Could you return the lines below exactly, from the first line up to and including the line that holds "The width and height of the screenshot is (1450, 840)."?

Saved data entries:
↓↓↓
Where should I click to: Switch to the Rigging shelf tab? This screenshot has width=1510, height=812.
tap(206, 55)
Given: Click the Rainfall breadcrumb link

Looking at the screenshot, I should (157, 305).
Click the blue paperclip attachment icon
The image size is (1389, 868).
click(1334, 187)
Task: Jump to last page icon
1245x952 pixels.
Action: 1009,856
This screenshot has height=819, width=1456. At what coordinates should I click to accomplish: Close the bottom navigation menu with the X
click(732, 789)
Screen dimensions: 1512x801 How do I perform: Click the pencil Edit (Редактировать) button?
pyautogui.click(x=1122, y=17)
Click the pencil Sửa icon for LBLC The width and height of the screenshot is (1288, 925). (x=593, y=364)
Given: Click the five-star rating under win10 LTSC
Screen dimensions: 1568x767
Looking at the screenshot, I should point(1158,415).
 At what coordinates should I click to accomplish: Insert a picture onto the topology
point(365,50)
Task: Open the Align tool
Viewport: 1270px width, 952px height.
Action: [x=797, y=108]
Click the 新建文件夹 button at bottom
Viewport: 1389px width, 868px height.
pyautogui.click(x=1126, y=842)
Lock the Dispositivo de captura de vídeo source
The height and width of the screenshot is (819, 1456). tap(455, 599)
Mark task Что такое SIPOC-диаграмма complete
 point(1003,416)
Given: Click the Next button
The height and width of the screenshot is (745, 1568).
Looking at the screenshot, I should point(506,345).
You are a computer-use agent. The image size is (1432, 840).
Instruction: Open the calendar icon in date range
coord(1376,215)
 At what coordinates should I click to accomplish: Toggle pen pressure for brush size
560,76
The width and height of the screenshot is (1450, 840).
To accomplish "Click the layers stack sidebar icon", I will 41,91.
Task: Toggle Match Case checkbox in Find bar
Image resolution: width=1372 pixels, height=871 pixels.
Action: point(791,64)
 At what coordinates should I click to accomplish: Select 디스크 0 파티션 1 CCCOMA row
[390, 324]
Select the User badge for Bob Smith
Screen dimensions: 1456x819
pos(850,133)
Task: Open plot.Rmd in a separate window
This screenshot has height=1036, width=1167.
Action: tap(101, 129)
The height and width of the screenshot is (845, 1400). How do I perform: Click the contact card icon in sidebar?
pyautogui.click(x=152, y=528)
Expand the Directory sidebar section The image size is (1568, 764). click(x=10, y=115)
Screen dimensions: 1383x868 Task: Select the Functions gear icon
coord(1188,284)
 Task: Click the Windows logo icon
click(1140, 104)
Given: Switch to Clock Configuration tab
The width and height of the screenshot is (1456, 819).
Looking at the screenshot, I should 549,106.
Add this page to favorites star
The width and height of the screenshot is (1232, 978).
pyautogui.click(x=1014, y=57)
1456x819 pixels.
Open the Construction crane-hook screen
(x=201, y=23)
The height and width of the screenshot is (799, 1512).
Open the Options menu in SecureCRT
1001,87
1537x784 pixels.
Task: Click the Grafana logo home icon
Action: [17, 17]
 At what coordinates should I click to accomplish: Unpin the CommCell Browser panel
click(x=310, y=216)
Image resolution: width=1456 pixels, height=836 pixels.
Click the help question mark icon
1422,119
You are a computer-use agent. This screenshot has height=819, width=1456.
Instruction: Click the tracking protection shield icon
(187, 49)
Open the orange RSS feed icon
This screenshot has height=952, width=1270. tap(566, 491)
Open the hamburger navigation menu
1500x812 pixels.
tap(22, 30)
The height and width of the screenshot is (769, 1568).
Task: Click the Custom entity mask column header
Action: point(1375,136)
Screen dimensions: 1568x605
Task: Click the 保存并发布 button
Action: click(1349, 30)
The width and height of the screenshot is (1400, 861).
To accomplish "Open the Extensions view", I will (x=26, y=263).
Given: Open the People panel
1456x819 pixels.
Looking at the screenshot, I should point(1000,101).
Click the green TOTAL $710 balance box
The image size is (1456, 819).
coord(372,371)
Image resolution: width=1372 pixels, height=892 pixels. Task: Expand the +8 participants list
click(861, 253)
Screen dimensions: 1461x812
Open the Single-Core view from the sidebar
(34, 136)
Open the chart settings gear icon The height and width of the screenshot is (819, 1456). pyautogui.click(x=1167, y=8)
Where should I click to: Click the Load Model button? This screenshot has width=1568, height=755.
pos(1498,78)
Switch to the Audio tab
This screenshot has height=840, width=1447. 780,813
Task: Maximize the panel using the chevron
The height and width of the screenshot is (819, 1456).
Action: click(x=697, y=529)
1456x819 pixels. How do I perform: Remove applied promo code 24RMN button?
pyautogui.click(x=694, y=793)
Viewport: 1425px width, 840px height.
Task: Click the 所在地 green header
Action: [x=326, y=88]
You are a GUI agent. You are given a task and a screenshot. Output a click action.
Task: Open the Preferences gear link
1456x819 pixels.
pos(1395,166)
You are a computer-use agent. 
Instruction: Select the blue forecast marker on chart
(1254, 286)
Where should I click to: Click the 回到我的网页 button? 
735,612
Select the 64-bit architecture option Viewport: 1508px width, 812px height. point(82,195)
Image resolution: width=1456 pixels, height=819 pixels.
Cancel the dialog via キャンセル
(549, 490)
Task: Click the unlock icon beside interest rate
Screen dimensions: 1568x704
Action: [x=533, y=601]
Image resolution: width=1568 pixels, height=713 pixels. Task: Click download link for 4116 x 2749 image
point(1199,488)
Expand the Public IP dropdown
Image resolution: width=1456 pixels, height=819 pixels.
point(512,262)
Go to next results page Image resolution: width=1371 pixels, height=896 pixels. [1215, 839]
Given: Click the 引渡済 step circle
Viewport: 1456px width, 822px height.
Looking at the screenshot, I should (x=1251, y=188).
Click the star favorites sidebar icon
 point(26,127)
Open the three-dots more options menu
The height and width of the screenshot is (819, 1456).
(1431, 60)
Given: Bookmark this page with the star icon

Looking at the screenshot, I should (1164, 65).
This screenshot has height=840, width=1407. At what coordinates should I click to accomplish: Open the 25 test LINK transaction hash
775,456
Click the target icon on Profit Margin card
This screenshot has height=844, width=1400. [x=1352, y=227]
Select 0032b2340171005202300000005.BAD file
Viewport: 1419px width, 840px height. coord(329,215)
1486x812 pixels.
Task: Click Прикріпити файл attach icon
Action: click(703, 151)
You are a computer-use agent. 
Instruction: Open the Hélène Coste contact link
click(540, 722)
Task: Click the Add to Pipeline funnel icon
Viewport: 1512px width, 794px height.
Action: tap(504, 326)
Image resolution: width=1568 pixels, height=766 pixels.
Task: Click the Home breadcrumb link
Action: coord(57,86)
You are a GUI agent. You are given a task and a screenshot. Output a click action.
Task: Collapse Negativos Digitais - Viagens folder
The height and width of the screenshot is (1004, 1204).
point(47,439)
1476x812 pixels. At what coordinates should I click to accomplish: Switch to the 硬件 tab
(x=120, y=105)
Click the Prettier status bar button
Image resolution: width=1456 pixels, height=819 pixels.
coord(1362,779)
↑↑↑
**Response to the exercise:**
Where should I click to: Switch to the Rigging shelf tab? This screenshot has width=1510, height=812.
tap(206, 55)
Given: Click the Rainfall breadcrumb link

Looking at the screenshot, I should (157, 305).
Click the blue paperclip attachment icon
The image size is (1389, 868).
click(1334, 187)
Task: Jump to last page icon
1245x952 pixels.
Action: 1009,856
This screenshot has height=819, width=1456. At what coordinates should I click to accomplish: Close the bottom navigation menu with the X
click(732, 789)
Screen dimensions: 1512x801 How do I perform: Click the pencil Edit (Редактировать) button?
pyautogui.click(x=1122, y=17)
Click the pencil Sửa icon for LBLC The width and height of the screenshot is (1288, 925). (x=593, y=364)
Given: Click the five-star rating under win10 LTSC
Screen dimensions: 1568x767
Looking at the screenshot, I should point(1158,415).
 At what coordinates should I click to accomplish: Insert a picture onto the topology
point(365,50)
Task: Open the Align tool
Viewport: 1270px width, 952px height.
Action: [x=797, y=108]
Click the 新建文件夹 button at bottom
Viewport: 1389px width, 868px height.
pyautogui.click(x=1126, y=842)
Lock the Dispositivo de captura de vídeo source
The height and width of the screenshot is (819, 1456). tap(455, 599)
Mark task Что такое SIPOC-диаграмма complete
 point(1003,416)
Given: Click the Next button
The height and width of the screenshot is (745, 1568).
Looking at the screenshot, I should point(506,345).
You are a computer-use agent. The image size is (1432, 840).
Instruction: Open the calendar icon in date range
coord(1376,215)
 At what coordinates should I click to accomplish: Toggle pen pressure for brush size
560,76
The width and height of the screenshot is (1450, 840).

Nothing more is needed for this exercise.